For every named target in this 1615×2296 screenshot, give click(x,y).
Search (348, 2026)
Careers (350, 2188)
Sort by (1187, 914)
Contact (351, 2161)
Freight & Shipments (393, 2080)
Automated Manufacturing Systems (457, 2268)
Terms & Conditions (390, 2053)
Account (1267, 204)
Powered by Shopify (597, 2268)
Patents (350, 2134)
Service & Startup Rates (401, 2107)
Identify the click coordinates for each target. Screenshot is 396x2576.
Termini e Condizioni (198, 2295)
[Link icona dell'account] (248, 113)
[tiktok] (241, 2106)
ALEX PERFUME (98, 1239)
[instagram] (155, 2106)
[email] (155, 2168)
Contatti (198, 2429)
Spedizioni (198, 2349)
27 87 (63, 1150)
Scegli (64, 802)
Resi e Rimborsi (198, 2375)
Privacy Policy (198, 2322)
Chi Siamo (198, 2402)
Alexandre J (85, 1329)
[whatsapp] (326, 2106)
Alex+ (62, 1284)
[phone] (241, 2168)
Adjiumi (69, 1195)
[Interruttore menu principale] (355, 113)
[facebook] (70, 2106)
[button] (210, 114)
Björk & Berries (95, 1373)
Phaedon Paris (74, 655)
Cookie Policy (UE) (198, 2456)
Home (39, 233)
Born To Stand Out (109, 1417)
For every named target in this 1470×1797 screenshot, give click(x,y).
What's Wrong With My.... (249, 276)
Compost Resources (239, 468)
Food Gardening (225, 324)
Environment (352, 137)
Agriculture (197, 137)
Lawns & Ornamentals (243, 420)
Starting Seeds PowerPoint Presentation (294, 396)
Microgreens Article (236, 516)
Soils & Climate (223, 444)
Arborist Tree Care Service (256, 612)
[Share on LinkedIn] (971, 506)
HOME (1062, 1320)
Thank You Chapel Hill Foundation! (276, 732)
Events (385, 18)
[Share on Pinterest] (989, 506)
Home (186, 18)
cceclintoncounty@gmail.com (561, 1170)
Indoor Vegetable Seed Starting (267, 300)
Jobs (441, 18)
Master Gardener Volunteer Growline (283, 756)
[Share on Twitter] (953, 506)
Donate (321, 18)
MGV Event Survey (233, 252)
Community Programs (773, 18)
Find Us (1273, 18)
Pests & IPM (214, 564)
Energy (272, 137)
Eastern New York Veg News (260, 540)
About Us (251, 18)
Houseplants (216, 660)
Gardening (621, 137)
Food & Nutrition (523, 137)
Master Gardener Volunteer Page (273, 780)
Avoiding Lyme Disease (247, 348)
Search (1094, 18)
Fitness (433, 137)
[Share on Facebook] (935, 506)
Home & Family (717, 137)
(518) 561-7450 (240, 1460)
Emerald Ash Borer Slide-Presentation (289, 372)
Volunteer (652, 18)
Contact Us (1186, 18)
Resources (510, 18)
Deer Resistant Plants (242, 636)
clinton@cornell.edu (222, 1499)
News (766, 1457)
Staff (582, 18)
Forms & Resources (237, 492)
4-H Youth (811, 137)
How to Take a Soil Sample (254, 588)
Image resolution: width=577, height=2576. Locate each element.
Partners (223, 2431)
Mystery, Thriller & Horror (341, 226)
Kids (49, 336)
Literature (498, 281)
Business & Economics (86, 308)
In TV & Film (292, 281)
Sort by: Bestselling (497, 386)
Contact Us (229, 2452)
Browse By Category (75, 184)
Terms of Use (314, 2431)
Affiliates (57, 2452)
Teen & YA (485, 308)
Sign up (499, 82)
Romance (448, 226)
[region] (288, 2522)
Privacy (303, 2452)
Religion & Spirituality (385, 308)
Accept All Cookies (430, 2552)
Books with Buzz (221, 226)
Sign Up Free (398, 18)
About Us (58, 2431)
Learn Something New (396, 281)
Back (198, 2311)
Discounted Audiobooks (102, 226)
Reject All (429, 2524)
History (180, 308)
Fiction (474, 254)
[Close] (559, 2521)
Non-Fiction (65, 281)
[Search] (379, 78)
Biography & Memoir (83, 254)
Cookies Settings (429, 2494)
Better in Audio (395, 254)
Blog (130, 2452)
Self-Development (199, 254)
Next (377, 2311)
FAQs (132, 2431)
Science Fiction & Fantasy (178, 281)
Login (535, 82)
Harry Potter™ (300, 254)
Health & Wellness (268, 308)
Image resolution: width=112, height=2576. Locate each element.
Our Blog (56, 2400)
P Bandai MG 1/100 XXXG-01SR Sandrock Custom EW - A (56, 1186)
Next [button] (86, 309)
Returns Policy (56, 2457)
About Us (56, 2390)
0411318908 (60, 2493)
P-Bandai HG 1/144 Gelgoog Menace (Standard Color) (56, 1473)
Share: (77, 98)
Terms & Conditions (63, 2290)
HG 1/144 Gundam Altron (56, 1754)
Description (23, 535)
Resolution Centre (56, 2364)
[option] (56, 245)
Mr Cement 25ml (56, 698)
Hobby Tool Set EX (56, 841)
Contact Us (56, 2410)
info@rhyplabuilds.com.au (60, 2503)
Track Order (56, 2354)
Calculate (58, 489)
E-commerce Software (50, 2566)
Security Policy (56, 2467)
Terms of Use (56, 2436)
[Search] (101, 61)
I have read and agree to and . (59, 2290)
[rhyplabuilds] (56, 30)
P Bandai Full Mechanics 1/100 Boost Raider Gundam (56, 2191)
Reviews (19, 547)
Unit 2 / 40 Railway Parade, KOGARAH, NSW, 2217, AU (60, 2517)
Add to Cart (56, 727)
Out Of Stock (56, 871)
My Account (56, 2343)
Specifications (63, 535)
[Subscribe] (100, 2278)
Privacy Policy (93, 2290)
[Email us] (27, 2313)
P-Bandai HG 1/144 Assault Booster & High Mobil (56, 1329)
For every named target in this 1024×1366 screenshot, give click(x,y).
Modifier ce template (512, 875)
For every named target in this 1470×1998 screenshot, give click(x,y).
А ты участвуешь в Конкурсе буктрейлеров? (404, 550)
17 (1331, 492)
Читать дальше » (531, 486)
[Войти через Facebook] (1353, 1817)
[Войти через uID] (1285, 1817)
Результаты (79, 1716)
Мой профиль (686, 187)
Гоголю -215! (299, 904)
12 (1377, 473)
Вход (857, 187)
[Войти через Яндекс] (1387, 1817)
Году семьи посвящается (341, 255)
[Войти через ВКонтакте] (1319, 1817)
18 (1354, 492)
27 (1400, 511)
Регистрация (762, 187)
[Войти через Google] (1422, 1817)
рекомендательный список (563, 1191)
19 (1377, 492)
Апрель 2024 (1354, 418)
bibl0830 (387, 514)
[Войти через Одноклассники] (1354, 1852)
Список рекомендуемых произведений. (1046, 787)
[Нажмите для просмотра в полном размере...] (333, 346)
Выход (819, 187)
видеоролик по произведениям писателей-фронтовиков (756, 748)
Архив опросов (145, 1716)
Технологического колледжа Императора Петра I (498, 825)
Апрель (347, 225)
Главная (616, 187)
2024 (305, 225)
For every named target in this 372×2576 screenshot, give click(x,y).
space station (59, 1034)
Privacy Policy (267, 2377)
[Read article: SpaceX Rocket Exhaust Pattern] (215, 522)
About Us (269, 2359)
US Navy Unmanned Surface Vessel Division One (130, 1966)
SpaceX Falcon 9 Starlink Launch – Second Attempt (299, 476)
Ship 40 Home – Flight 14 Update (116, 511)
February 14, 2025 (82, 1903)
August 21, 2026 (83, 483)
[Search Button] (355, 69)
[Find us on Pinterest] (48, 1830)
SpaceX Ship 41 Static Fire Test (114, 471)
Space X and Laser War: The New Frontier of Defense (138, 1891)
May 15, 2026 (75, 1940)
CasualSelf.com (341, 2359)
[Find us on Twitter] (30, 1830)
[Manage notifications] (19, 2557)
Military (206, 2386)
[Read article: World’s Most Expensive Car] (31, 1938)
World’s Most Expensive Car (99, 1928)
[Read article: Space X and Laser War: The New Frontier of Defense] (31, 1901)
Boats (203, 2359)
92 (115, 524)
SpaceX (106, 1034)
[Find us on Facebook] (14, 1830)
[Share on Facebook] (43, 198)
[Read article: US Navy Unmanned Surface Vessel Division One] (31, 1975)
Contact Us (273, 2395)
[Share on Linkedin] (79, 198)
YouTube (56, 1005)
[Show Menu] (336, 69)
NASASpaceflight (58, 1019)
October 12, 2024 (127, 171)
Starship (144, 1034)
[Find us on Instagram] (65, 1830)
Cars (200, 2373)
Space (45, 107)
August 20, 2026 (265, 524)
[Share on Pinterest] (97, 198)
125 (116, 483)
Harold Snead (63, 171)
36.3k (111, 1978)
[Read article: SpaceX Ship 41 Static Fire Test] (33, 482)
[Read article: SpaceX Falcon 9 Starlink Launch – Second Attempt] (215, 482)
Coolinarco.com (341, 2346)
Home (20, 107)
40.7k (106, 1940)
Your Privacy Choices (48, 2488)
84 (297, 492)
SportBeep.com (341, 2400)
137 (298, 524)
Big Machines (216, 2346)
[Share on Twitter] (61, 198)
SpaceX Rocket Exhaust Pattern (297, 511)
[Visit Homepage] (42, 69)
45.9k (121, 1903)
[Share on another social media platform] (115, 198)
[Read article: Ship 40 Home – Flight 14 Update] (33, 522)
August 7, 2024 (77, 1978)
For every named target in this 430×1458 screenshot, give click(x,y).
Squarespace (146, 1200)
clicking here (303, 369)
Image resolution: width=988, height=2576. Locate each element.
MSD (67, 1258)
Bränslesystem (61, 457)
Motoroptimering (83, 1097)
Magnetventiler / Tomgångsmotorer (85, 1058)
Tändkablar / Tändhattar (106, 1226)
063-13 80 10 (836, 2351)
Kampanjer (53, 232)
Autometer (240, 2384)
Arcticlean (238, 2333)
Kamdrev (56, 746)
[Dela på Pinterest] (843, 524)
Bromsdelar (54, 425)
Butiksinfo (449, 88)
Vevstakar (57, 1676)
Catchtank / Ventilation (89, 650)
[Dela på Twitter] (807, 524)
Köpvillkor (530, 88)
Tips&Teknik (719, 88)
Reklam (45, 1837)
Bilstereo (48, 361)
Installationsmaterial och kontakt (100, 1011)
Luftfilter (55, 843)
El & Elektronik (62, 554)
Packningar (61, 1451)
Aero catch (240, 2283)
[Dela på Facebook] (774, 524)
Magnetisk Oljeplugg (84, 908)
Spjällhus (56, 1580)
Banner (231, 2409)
# # #
▶ _Task to carry out_
Return the lines of the listing from the line with "Апрель 2024 (1354, 418)" up to and including the line with "[Find us on Instagram] (65, 1830)", reproducing each one without any change.

▶ _Task result_
Апрель 2024 (1354, 418)
bibl0830 (387, 514)
[Войти через Одноклассники] (1354, 1852)
Список рекомендуемых произведений. (1046, 787)
[Нажмите для просмотра в полном размере...] (333, 346)
Выход (819, 187)
видеоролик по произведениям писателей-фронтовиков (756, 748)
Архив опросов (145, 1716)
Технологического колледжа Императора Петра I (498, 825)
Апрель (347, 225)
Главная (616, 187)
2024 (305, 225)
For every named target in this 372×2576 screenshot, give click(x,y).
space station (59, 1034)
Privacy Policy (267, 2377)
[Read article: SpaceX Rocket Exhaust Pattern] (215, 522)
About Us (269, 2359)
US Navy Unmanned Surface Vessel Division One (130, 1966)
SpaceX Falcon 9 Starlink Launch – Second Attempt (299, 476)
Ship 40 Home – Flight 14 Update (116, 511)
February 14, 2025 (82, 1903)
August 21, 2026 (83, 483)
[Search Button] (355, 69)
[Find us on Pinterest] (48, 1830)
SpaceX Ship 41 Static Fire Test (114, 471)
Space X and Laser War: The New Frontier of Defense (138, 1891)
May 15, 2026 (75, 1940)
CasualSelf.com (341, 2359)
[Find us on Twitter] (30, 1830)
[Manage notifications] (19, 2557)
Military (206, 2386)
[Read article: World’s Most Expensive Car] (31, 1938)
World’s Most Expensive Car (99, 1928)
[Read article: Space X and Laser War: The New Frontier of Defense] (31, 1901)
Boats (203, 2359)
92 (115, 524)
SpaceX (106, 1034)
[Find us on Facebook] (14, 1830)
[Share on Facebook] (43, 198)
[Read article: US Navy Unmanned Surface Vessel Division One] (31, 1975)
Contact Us (273, 2395)
[Share on Linkedin] (79, 198)
YouTube (56, 1005)
[Show Menu] (336, 69)
NASASpaceflight (58, 1019)
October 12, 2024 (127, 171)
Starship (144, 1034)
[Find us on Instagram] (65, 1830)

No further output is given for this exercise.